O Tribunal de Contas da União (TCU) apontou nesta quarta-feira, 16, atrasos "crônicos" na execução das obras do Lote 6 da Ferrovia de Integração Oeste-Leste (Fiol 2), no trecho Caetité-Barreiras (BA), sob responsabilidade da Infra S.A., e recomendou reforço de governança para tentar reverter o descumprimento de cronograma.
Após 48 meses de contrato, a execução financeira acumulada do projeto somava 48,79% do valor global, abaixo do previsto para o período (72,46%), com defasagem superior a R$ 118 milhões em relação ao cronograma, segundo a auditoria.

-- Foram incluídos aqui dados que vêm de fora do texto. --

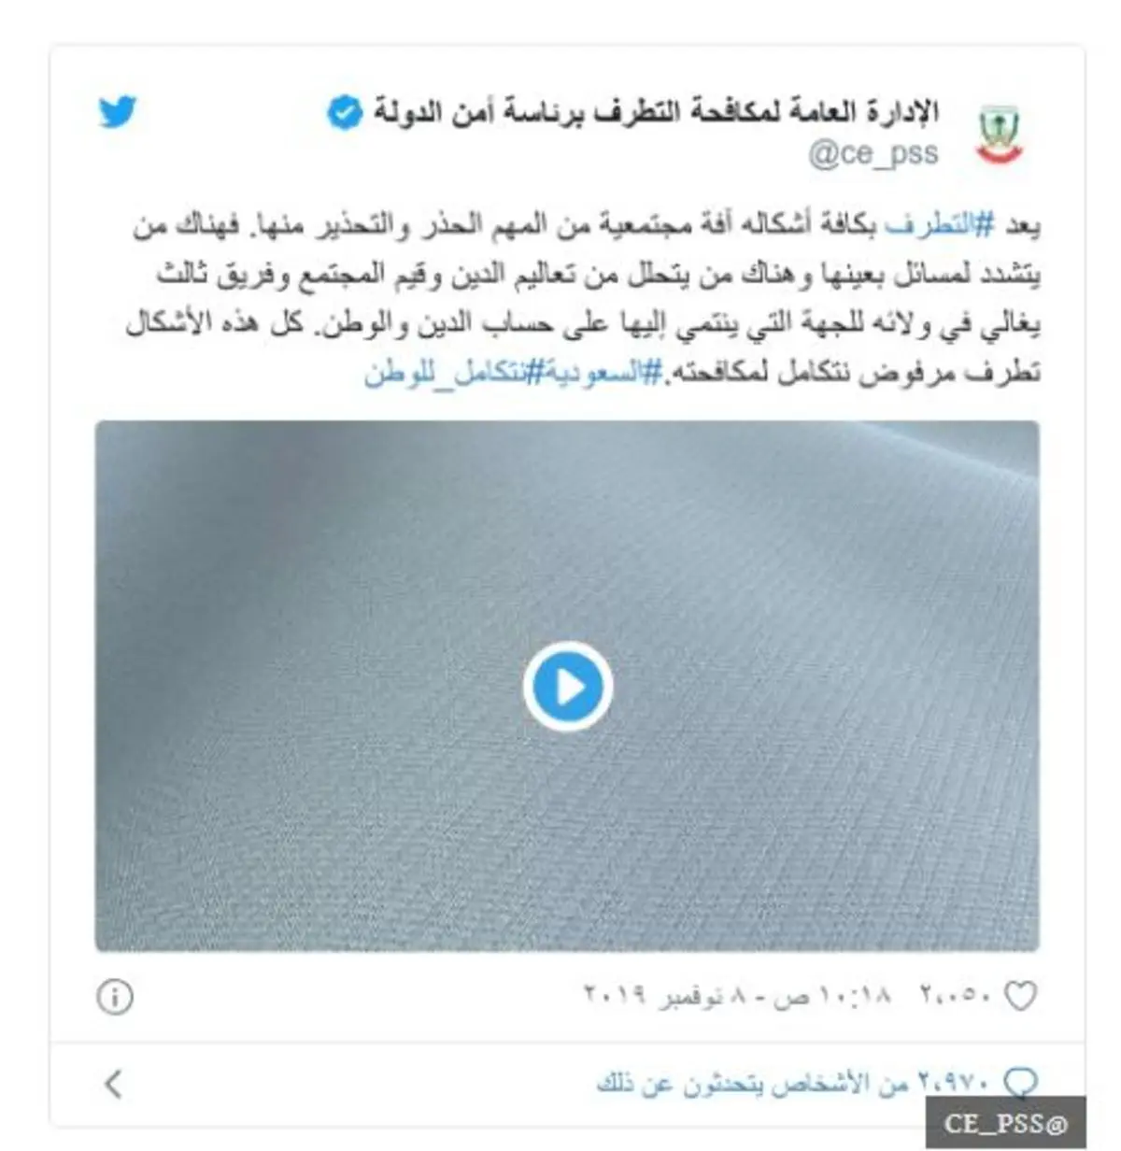Screen dimensions: 1121x1151
Task: Click the reply speech bubble icon
Action: pyautogui.click(x=1020, y=1083)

O TCU também registrou piora do Índice de Desempenho Financeiro (IDfin), que caiu ao longo de 2025 e fechou dezembro indicando deterioração do ritmo de execução.

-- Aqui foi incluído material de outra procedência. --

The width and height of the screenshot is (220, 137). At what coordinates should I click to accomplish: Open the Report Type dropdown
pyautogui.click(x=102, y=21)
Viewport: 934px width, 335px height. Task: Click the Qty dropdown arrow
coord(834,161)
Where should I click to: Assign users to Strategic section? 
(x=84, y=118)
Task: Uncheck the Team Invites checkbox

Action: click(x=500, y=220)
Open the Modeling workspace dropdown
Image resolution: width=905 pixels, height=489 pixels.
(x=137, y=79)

O Tribunal atribuiu o atraso a questões como a mobilização insuficiente de recursos pelo consórcio contratado, fragilidade financeira de integrante em recuperação judicial e "entraves externos", como interferência elétrica e licenciamento em trechos de relevância arqueológica.

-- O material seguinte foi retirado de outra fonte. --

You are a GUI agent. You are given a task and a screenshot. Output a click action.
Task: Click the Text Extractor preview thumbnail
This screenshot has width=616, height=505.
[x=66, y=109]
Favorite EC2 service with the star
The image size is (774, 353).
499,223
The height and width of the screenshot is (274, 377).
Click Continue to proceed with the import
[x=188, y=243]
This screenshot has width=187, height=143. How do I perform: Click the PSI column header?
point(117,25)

O TCU recomendou que a Infra S.A. adote mecanismos "robustos" de governança para monitorar metas físico-financeiras do Compromisso de Ajustamento de Conduta (CAC) firmado em junho, com indicadores objetivos, relatórios periódicos, instâncias decisórias claras e pagamentos condicionados ao desempenho, além de intensificar a articulação com concessionárias e órgãos licenciadores para destravar frentes críticas da obra.